───── EXTRAIT DU DOCUMENT

Intervention de Mathilde Panot

Séance en hémicycle du jeudi 4 juin 2020 à 9h00
Nécessité d'une bifurcation écologique et solidaire — Discussion générale

Photo issue du site de l'Assemblée nationale ou de WikipediaMathilde Panot :

Le choc que nous traversons offre pourtant l'occasion historique de réorienter les fondamentaux de notre société. Face au changement climatique et à l'extinction des espèces, nous devons garantir les conditions de la survie collective, autant que la possibilité de chacun de bénéficier de conditions de vie et de travail dignes. Non seulement les écosystèmes s'effondrent à cause des activités humaines, mais nos besoins essentiels ne sont plus satisfaits.

La crise était sanitaire, elle est aujourd'hui économique et sociale. Ce n'est qu'un aperçu du chaos écologique et une répétition générale. En trois mois, notre pays a enregistré 1 million de chômeurs supplémentaires, alors qu'il compte déjà 6 millions de personnes privées d'emploi et que 700 000 jeunes s'apprêtent à entrer sur le marché du travail. Quel horizon allons-nous leur offrir ? Quel sera leur avenir quand vous foncez droit dans le mur par pur entêtement idéologique ? L'heure est à tirer les enseignements du coronavirus et à opérer collectivement un immense pas de côté.

──────────
───── DONNÉES FOURNIES

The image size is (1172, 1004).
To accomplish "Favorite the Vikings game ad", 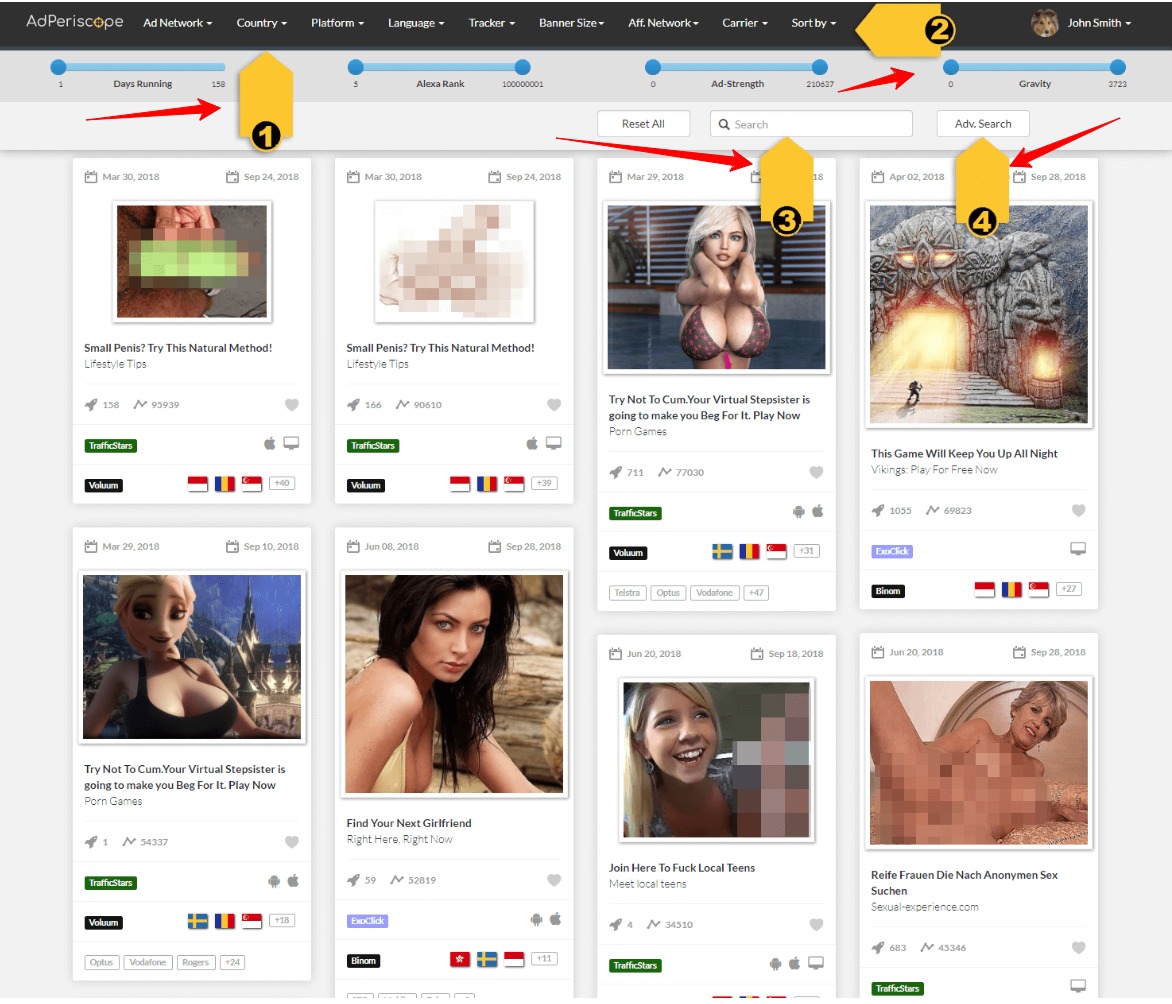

──────────

__EXERCICE À TRAITER__: Recopiez l'extrait du document de « La crise était » à « pas de côté. » en remplaçant « chômeurs » par « demandeurs d'emploi ».

__CORRIGÉ DE L'EXERCICE__:
La crise était sanitaire, elle est aujourd'hui économique et sociale. Ce n'est qu'un aperçu du chaos écologique et une répétition générale. En trois mois, notre pays a enregistré 1 million de demandeurs d'emploi supplémentaires, alors qu'il compte déjà 6 millions de personnes privées d'emploi et que 700 000 jeunes s'apprêtent à entrer sur le marché du travail. Quel horizon allons-nous leur offrir ? Quel sera leur avenir quand vous foncez droit dans le mur par pur entêtement idéologique ? L'heure est à tirer les enseignements du coronavirus et à opérer collectivement un immense pas de côté.